### Texto de estudio

Nueva Delhi será sede de una cumbre que reunirá a los principales ejecutivos tecnológicos del mundo, en un movimiento estratégico para consolidar al país como actor central en las tecnologías de próxima generación. La señal es clara: India no quiere ser solo un mercado, sino un protagonista.
Gigantes como Google, Microsoft y Amazon han comprometido inversiones multimillonarias en infraestructura digital, centros de datos y capacitación de talento local. A su vez, startups de frontera como Anthropic y OpenAI ya cuentan con oficinas en el país, buscando aprovechar su vasto ecosistema tecnológico y su enorme mercado interno.
Sin embargo, India todavía no ha desarrollado un modelo de inteligencia artificial que compita directamente con los grandes sistemas creados en Estados Unidos o China. No existe, por ahora, un equivalente local a los modelos de lenguaje más avanzados que dominan el escenario global. Esa brecha tecnológica es reconocida por analistas y por el propio gobierno.
Pero Nueva Delhi apuesta a otra carta: la escala. Con más de 1.400 millones de habitantes, una economía digital en expansión y un alto nivel de adopción tecnológica en sectores como pagos móviles, identidad digital y servicios públicos, India considera que su fortaleza no está necesariamente en crear el modelo más sofisticado, sino en desplegar la IA a una magnitud sin precedentes.
La implementación masiva es el eje de su estrategia. Desde sistemas de salud pública hasta educación, agricultura y administración estatal, el gobierno impulsa la integración de herramientas de IA para optimizar procesos y ampliar cobertura. La digitalización previa del país —incluido su sistema de identidad biométrica y plataformas de pago electrónico— ofrece una base sobre la cual experimentar e innovar con rapidez.

######

- [Consigna]: Escribe sin cambios el fragmento del texto sobre la apuesta de India por la inteligencia artificial que comienza en "Pero Nueva Delhi" y termina en "magnitud sin precedentes.".

### Datos proporcionados

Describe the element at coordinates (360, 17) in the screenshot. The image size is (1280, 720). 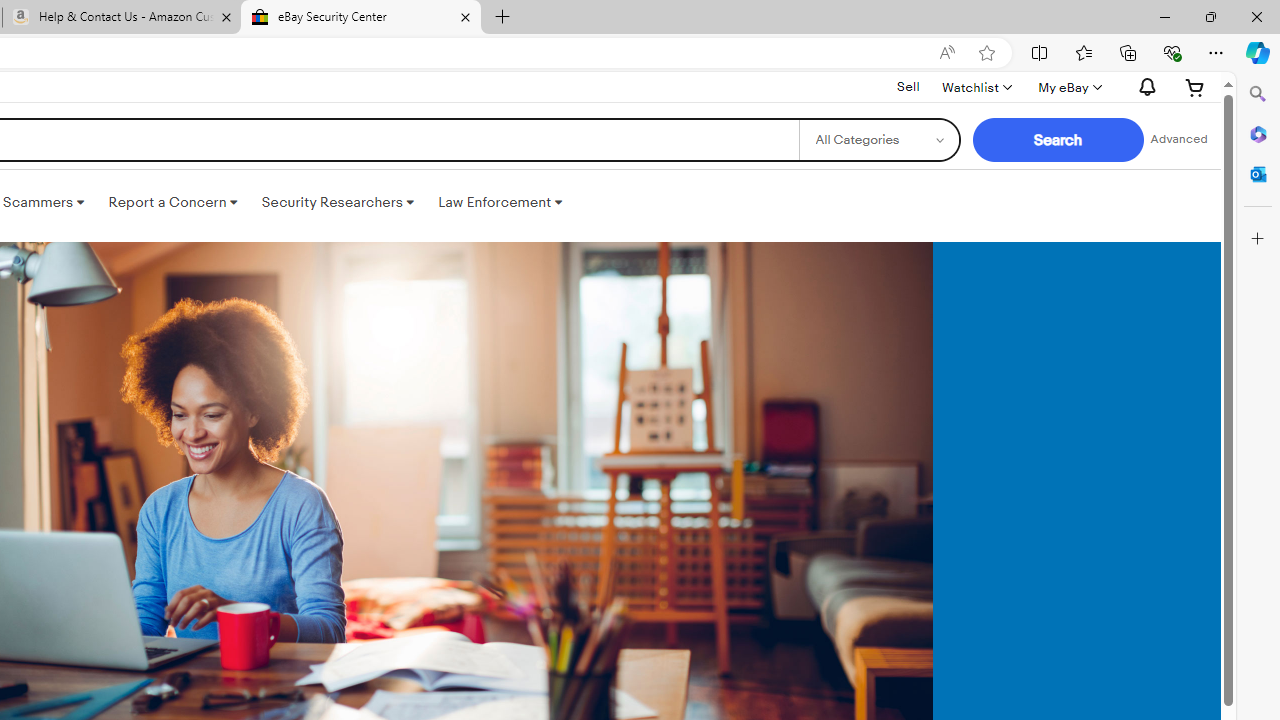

######

- [Resultado del ejercicio]:
Pero Nueva Delhi apuesta a otra carta: la escala. Con más de 1.400 millones de habitantes, una economía digital en expansión y un alto nivel de adopción tecnológica en sectores como pagos móviles, identidad digital y servicios públicos, India considera que su fortaleza no está necesariamente en crear el modelo más sofisticado, sino en desplegar la IA a una magnitud sin precedentes.